No handicap sticker can slow down a passionate spirit like Fran Leber, the ultimate go-getter. "I'm one of those people who wouldn't be happy if I wasn't busy," she says. The current vice president of administration for the League of Women Voters of the Jackson area, Leber lobbies for education and policy issues. She's been a member of the organization since 1969.
Born in Rockford, Ill., Leber, 78, grew up in a family that instilled strong moral values. Instead of furthering her career as a player for The Rockford Peaches, an All-American Girls Professional Baseball League that played in the 1940s and early '50s, the self-proclaimed tomboy decided to attend college at Northern Illinois University to become a physical education teacher. The new teacher married her husband, Thomas, and in 1968, the couple moved to Mississippi with their three sons.
The family soon found themselves in the midst of the struggle for integration. "We built a home in a neighborhood that supported public education," she says. However, many neighbors opposed integration and began sending their children to private schools.

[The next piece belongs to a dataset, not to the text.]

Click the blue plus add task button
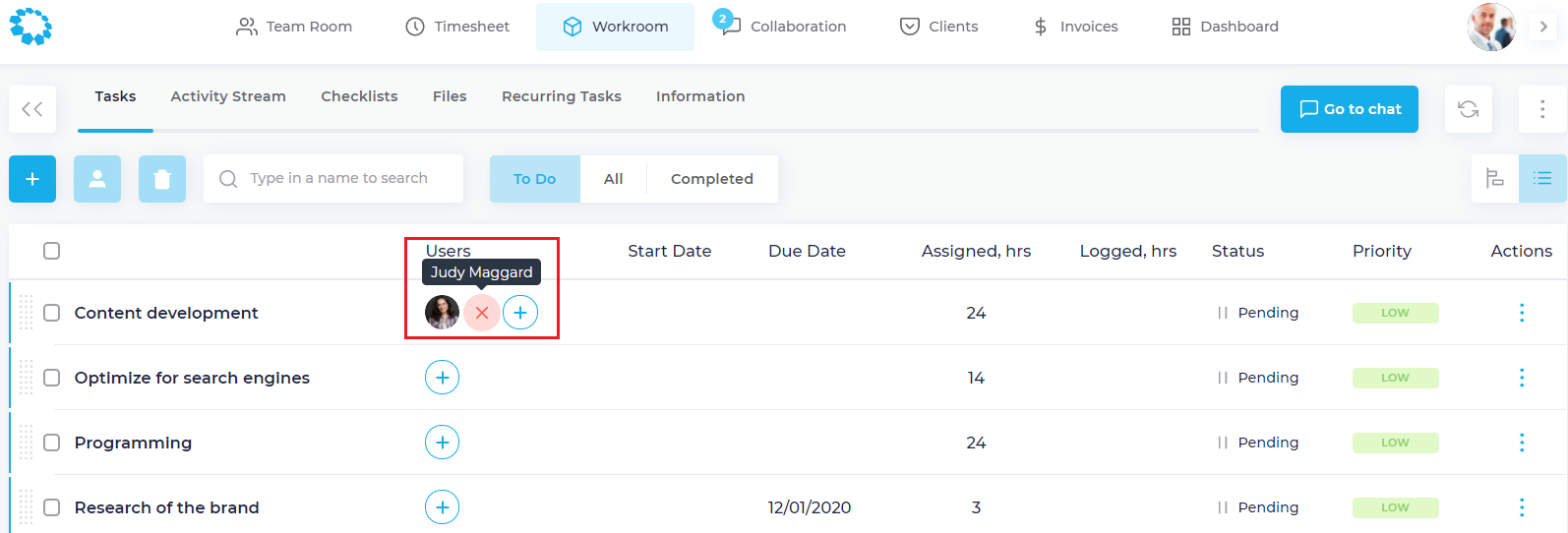1568x533 pixels. 32,179
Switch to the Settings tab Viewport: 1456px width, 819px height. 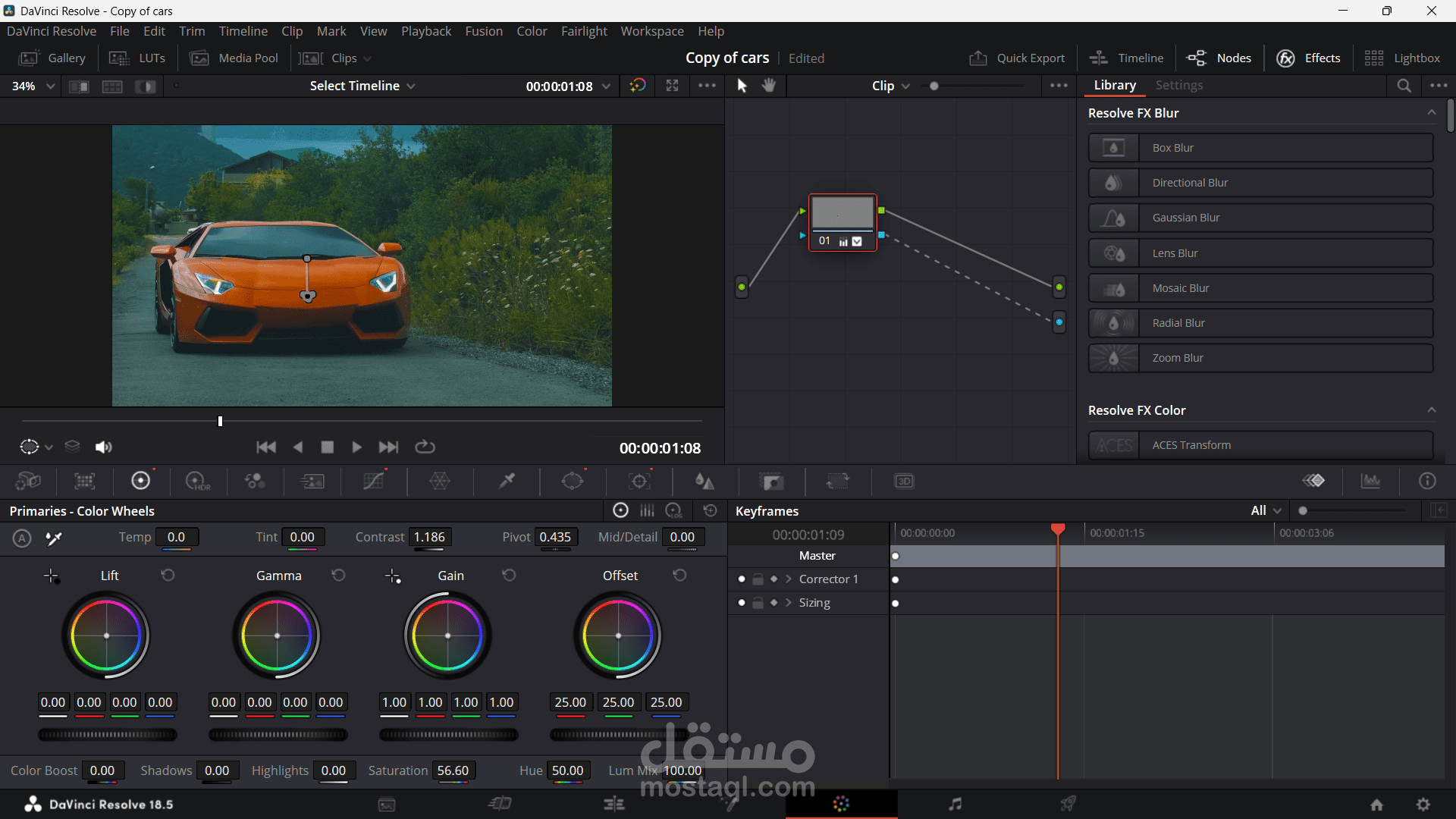click(1178, 86)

Leber actively supported integration; she attended school in Illinois with African Americans in the '50s. With her children bused to Brown Elementary, she often visited to provide physical activities during recess--the school did not offer physical education classes.
"After I encouraged one of my neighbors to help out at the school, she says she walked in the school and forgot there were black children," she says. "They were all just children."
Integration became the catalyst for Leber's career in public policy. In the 1970s, Leber helped get the Education Reform Act passed. Through the years, she has put women's issues and good government at the forefront.
More recently, Leber fought the voter ID law. "I don't think it's necessary," she says. "It makes it harder for certain groups to vote, not just African Americans ... (but also) the disabled and the elderly."
Despite her many areas of concern, education is always crucial. "Education is so important for every individual to be who they are and to develop their potential," she says.
Leber also worked at Mynelle Gardens for 16 years. She loves gardening and sharing tips with a local garden club. "Gardening is my outlet to relax," she says.
She's also working on her family genealogy. Leber enjoys telling her grandchildren facts about their family, such as her grandmother being the first woman to be a telephone operator.
Leber says she remains enthusiastic about her work and keeping up with current events—even a hip replacement can't stop her. She recalls her response to an irritated legislator demanding to know what paper she reads: "After giving him the long list of papers that I read daily, he didn't know what to say."